WHAT IS BEING ASKED — Below are entries; copy exactly the lines from the one with "Expand the breadcrumb chevron after (L:)" through the one with "The height and width of the screenshot is (1118, 2184).", both included, and leave out the rest.

━━━━━ MATERIAL SHOWN ━━━━━

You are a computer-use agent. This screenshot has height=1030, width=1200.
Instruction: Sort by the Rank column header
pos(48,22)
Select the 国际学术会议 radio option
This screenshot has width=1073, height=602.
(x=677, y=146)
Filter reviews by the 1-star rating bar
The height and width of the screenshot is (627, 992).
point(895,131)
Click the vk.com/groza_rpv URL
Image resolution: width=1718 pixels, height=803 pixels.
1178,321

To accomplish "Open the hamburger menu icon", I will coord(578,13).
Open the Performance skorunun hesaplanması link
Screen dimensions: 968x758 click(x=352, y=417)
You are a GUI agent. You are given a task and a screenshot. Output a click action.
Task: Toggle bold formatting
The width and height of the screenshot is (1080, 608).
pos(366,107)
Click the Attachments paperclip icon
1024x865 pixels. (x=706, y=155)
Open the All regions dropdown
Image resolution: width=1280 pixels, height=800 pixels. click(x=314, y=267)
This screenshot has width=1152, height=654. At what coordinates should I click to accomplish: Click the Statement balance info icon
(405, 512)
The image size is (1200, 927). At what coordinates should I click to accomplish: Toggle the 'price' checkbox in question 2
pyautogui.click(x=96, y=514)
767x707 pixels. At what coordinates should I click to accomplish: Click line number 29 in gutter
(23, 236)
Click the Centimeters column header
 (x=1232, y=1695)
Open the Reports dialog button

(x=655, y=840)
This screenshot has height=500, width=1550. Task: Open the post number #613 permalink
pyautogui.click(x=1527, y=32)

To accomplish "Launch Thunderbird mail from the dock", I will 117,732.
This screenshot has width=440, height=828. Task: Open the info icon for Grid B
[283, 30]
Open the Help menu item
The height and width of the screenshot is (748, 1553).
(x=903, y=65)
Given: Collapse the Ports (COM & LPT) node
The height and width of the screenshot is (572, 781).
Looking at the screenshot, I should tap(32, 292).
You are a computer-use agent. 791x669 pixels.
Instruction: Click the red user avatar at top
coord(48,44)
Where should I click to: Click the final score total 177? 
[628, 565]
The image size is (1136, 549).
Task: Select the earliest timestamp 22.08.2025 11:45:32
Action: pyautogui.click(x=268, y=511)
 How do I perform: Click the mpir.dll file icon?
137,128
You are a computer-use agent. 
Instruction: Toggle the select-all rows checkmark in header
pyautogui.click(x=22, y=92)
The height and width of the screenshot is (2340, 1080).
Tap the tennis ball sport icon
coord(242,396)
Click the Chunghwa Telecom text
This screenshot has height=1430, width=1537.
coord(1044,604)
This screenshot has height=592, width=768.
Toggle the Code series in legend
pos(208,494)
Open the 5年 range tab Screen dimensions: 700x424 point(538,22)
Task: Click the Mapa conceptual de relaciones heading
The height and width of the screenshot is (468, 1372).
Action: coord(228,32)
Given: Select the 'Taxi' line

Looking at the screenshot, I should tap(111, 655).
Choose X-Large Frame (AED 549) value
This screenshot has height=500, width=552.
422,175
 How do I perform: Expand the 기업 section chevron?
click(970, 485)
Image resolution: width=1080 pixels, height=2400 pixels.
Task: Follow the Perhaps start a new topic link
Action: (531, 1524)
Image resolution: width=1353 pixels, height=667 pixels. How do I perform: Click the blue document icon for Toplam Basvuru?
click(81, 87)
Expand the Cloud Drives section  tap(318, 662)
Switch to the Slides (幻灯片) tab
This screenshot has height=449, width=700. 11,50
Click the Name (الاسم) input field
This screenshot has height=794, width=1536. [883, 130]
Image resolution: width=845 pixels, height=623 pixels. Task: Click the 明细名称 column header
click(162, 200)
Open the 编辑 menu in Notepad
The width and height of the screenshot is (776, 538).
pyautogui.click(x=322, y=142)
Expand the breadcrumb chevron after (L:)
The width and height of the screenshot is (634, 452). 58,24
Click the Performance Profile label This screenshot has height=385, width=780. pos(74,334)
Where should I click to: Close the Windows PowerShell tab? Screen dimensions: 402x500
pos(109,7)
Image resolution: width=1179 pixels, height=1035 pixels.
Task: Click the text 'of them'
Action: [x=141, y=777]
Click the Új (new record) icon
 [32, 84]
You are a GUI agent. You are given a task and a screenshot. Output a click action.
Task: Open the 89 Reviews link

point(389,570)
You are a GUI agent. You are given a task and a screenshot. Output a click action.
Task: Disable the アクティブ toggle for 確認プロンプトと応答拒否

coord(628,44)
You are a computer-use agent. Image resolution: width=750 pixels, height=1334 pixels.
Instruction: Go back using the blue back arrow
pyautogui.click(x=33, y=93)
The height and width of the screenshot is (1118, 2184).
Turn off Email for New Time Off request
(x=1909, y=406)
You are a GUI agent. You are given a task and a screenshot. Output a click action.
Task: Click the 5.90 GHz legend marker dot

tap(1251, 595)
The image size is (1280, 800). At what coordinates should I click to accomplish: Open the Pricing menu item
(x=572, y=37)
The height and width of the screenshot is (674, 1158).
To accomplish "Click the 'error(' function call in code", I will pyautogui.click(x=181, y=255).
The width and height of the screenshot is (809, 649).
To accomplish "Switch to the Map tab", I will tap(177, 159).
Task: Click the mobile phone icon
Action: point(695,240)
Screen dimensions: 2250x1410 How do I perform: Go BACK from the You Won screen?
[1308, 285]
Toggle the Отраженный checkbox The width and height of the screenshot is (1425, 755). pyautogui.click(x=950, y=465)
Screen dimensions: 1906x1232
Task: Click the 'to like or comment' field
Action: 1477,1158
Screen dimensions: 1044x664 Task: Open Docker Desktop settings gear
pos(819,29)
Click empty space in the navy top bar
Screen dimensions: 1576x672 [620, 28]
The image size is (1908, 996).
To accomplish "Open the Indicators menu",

━━━━━

EXERCISE RESULT —
Expand the breadcrumb chevron after (L:)
The width and height of the screenshot is (634, 452). 58,24
Click the Performance Profile label This screenshot has height=385, width=780. pos(74,334)
Where should I click to: Close the Windows PowerShell tab? Screen dimensions: 402x500
pos(109,7)
Image resolution: width=1179 pixels, height=1035 pixels.
Task: Click the text 'of them'
Action: [x=141, y=777]
Click the Új (new record) icon
 [32, 84]
You are a GUI agent. You are given a task and a screenshot. Output a click action.
Task: Open the 89 Reviews link

point(389,570)
You are a GUI agent. You are given a task and a screenshot. Output a click action.
Task: Disable the アクティブ toggle for 確認プロンプトと応答拒否

coord(628,44)
You are a computer-use agent. Image resolution: width=750 pixels, height=1334 pixels.
Instruction: Go back using the blue back arrow
pyautogui.click(x=33, y=93)
The height and width of the screenshot is (1118, 2184).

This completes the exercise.